所示文字.

【爬蟲】Scrapy 抓取網站數據

【原文鏈接】http://chenqx.github.io/2014/11/09/Scrapy-Tutorial-for-BBSSpider/

Scrapy Tutorial

　　接下來以爬取飲水思源BBS數據爲例來講述爬取過程，詳見 bbsdmoz代碼。
　　本篇教程中將帶您完成下列任務：

1. 創建一個Scrapy項目
2. 定義提取的Item
3. 編寫爬取網站的 spider 並提取 Item
4. 編寫 Item Pipeline 來存儲提取到的Item(即數據)

Creating a project

　　在開始爬取之前，您必須創建一個新的Scrapy項目。進入您打算存儲代碼的目錄中，運行下列命令：

scrapy startproject bbsdmoz

該命令將會創建包含下列內容的 bbsDmoz 目錄，這些文件分別是：

scrapy.cfg: 項目的配置文件
bbsDmoz/: 該項目的python模塊。之後您將在此加入代碼。
bbsDmoz/items.py: 項目中的item文件.
bbsDmoz/pipelines.py: 項目中的pipelines文件.
bbsDmoz/settings.py: 項目的設置文件.
bbsDmoz/spiders/: 放置spider代碼的目錄.

Defining our Item

　　Item 是保存爬取到的數據的容器；其使用方法和python字典類似，並且提供了額外保護機制來避免拼寫錯誤導致的未定義字段錯誤。
　　類似在ORM (Object Relational Mapping, 對象關係映射) 中做的一樣，您可以通過創建一個 scrapy.Item 類，並且定義類型爲 scrapy.Field 的類屬性來定義一個Item。(如果不瞭解ORM,不用擔心，您會發現這個步驟非常簡單)

提供資料.
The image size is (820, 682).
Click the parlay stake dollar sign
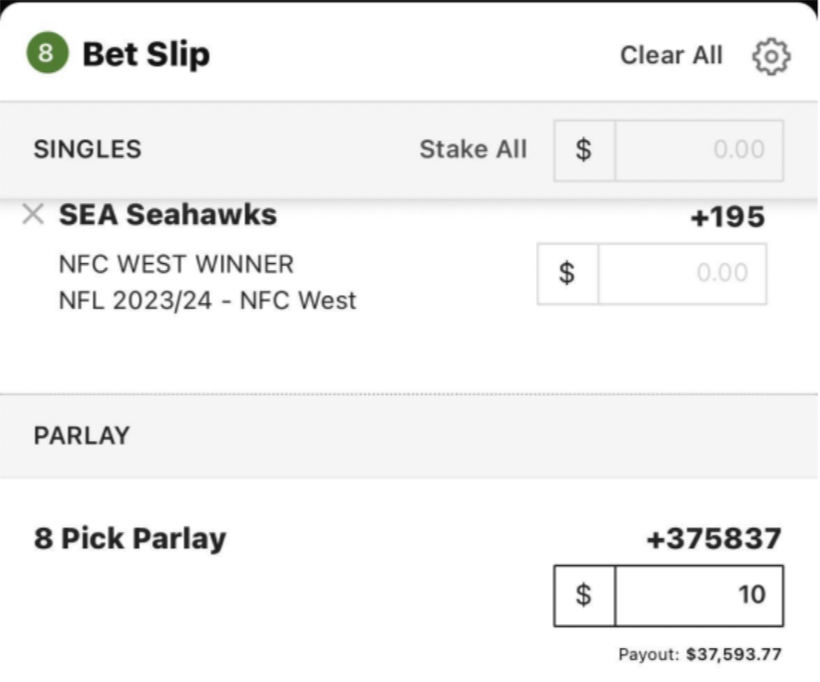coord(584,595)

==

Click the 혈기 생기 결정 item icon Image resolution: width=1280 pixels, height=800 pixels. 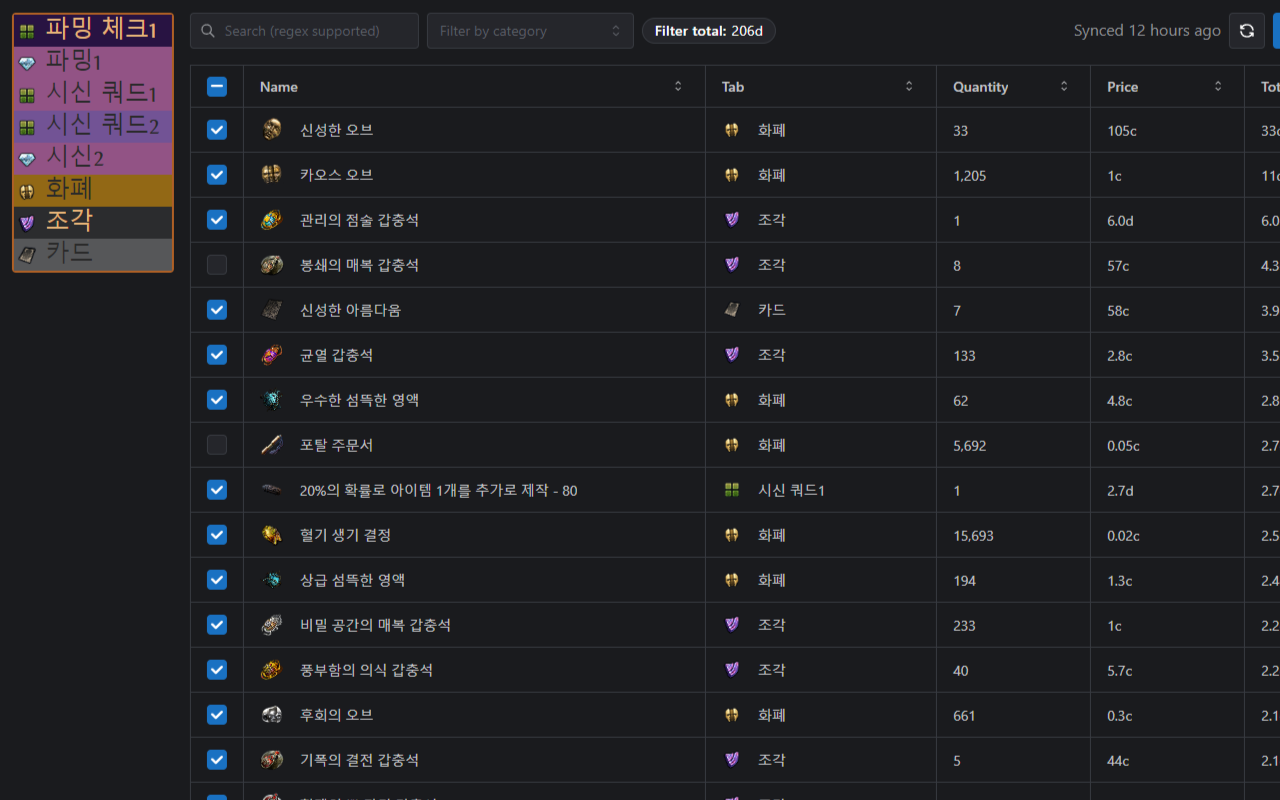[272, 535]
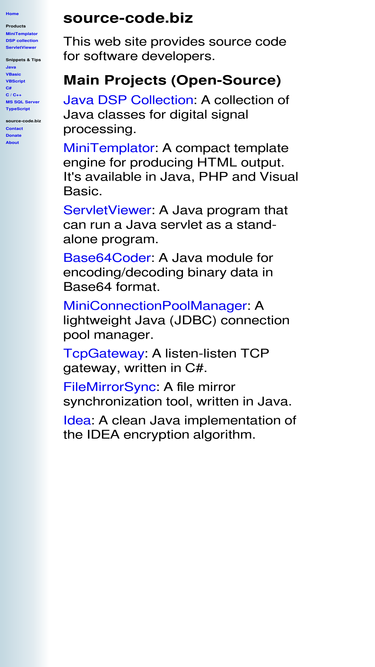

練習題.
• A. 讀完上面這篇 Scrapy 教程，判斷下面三句話是否符合文中說法，各答「是」或「否」，並照抄文中起決定作用的原話：(i) 運行 scrapy startproject bbsdmoz 會建立一個 bbsDmoz 目錄；(ii) Item 的用法和 python 列表差不多；(iii) spider 代碼要放在 settings.py 裡。
• B. 把上面這篇 Scrapy 教程中從“該命令將會創建包含下列內容的 bbsDmoz 目錄，這些文件分別是：”開始，到“bbsDmoz/pipelines.py: 項目中的pipelines文件.”為止（包括這兩處）的文字原樣抄寫下來。
• C. 用兩句話概括上面這篇 Scrapy 教程。

各題答案.
• A.
(i) 是。「該命令將會創建包含下列內容的 bbsDmoz 目錄」
(ii) 否。「其使用方法和python字典類似」
(iii) 否。「bbsDmoz/spiders/: 放置spider代碼的目錄」

• B.
該命令將會創建包含下列內容的 bbsDmoz 目錄，這些文件分別是：

scrapy.cfg: 項目的配置文件
bbsDmoz/: 該項目的python模塊。之後您將在此加入代碼。
bbsDmoz/items.py: 項目中的item文件.
bbsDmoz/pipelines.py: 項目中的pipelines文件.

• C. 這篇教程以爬取飲水思源BBS數據爲例，講用 Scrapy 創建項目、定義 Item、編寫 spider 提取 Item，以及編寫 Item Pipeline 存儲數據。運行 scrapy startproject bbsdmoz 會生成包含配置文件、items、pipelines、設置文件和 spiders 目錄的項目，而 Item 是用法類似 python 字典的數據容器，可以通過創建 scrapy.Item 類並定義類型爲 scrapy.Field 的類屬性來定義。